The paper highlights that experts don’t fully understand why these models use CoT or how long they’ll keep doing so. The authors urged AI developers to keep a closer watch on chain-of-thought reasoning, suggesting its traceability could eventually serve as a built-in safety mechanism.

“Like all other known AI oversight methods, CoT [chain-of-thought] monitoring is imperfect and allows some misbehavior to go unnoticed. Nevertheless, it shows promise, and we recommend further research into CoT monitorability and investment in CoT monitoring alongside existing safety methods,” the researchers wrote.

“CoT monitoring presents a valuable addition to safety measures for frontier AI, offering a rare glimpse into how AI agents make decisions. Yet, there is no guarantee that the current degree of visibility will persist. We encourage the research community and frontier AI developers to make the best use of CoT monitorability and study how it can be preserved,” they added.

The paper has been endorsed by major figures, including OpenAI co-founder Ilya Sutskever and AI godfather Geoffrey Hinton.

Reasoning Models

AI reasoning models are a type of AI model designed to simulate or replicate human-like reasoning—such as the ability to draw conclusions, make decisions, or solve problems based on information, logic, or learned patterns. Advancing AI reasoning has been viewed as a key to AI progress among major tech companies, with most now investing in building and scaling these models.

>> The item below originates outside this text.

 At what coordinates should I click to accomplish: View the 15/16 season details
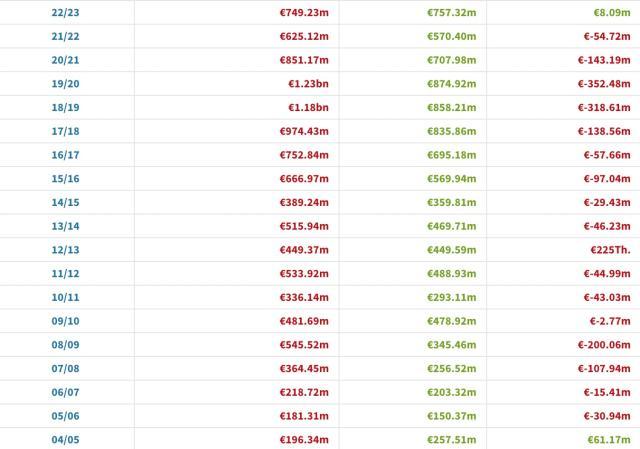[65, 179]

OpenAI publicly released a preview of the first AI reasoning model, o1, in September 2024, with competitors like xAI and Google following close behind.

However, there are still a lot of questions about how these advanced models are actually working. Some research has suggested that reasoning models may even be misleading users through their chain-of-thought processes.

Despite making big leaps in performance over the past year, AI labs still know surprisingly little about how reasoning actually unfolds inside their models. While outputs have improved, the inner workings of advanced models risk becoming increasingly opaque, raising safety and control concerns.